À meia-luz: uma tosse seca arranhando a garganta, meia dúzia de livros jogados pelos sofás e mesas, canetas e lápis espalhados sobre as folhas brancas e impacientes. A ponta preta de um cigarro enterrado em meio às suas próprias cinzas, enquanto o isqueiro transparente brinca nos meus dedos, de um lado para o outro; um calendário sobre a geladeira da cozinha, com seus números indistinguíveis e seus feriados marcados em caneta marca-texto rosa. A escuridão sem estrelas de um tapete negro sobre os prédios fugidos ao alcance da minha visão. Diálogos privados numa esquina distante e passos indiferentes na rua à frente revelados pelo silêncio das ruas pacatas de um feriado; o box preto de um cigarro, no qual a réstia de luz amarelada de um abajur muito mal posicionado ao canto da sala se reflete. Um copo sujo de café próximo aos pés do sofá que atrai minúsculas formigas no seu trabalho fabril de achar alimento. Deitada com o rosto colado ao tecido sintético do estofado, deixo que o peso da minha mão a mantenha próxima ao chão e com a ponta do isqueiro preso entre os dedos indicador e polegar, mato uma a uma todas as pequenas formigas, desenhando no chão um círculo de morte ao redor da base redonda do copo de vidro transparente. Acendo e apago a chama do isqueiro, alguns centímetros do meu rosto, iluminando as órbitas oculares úmidas e ricas em vasos dilatados e avermelhados. Observo a chama intensa e brilhante, até que a ponta do meu dedo polegar se exaure, e então a labareda regride para dentro do corpo translúcido do isqueiro. Fecho os olhos e a luminosidade dela ainda é visível no tapete escuro sob minhas pálpebras.

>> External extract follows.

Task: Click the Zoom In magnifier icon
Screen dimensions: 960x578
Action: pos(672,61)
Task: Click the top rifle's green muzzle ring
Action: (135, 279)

Vozes do andar de cima anunciam uma chegada noturna de algum lugar muito alegre e risonho. Palavras povoadas de uma alegria fugaz e de uma ansiedade tremenda aceleram o diálogo e acentuam as risadas, deixando essas últimas à beira do nervosismo. Barulhos de saltos e sapatos contra o piso de madeira. Uma voz rouca e grave, outra adocicada e aveludada, ambas amortecidas pela largura do concreto que separa o meu apartamento do apartamento de cima. Elogiam-se... silenciam-se. Ligam o chuveiro e a energia que exala do meu abajur envelhecido ameaça desequilibrar, cochila, diminui de intensidade, mas volta a si rapidamente, como se lutasse contra um sono irrecusável. Ligam também o som, na exata mesma rádio do meu rádio-relógio, mas com uma intensidade muito maior: acaba por sufocar o chiado do meu simplório aparelho. Olho pro teto, para o bulbo esférico que protege a lâmpada e para os fios metálicos que escapam de suas redondezas e um desconforto se precipita da minha conveniente morbidez. Ajeito o travesseiro entre as pernas, alongo o pescoço, estralando-o de um lado para o outro. Levo um novo cigarro à boca e tomo-o entre os dentes sem acendê-lo. A brincadeira com o isqueiro é divertida e o cigarro permanece intacto, apoiado nos meus lábios secos e trincados.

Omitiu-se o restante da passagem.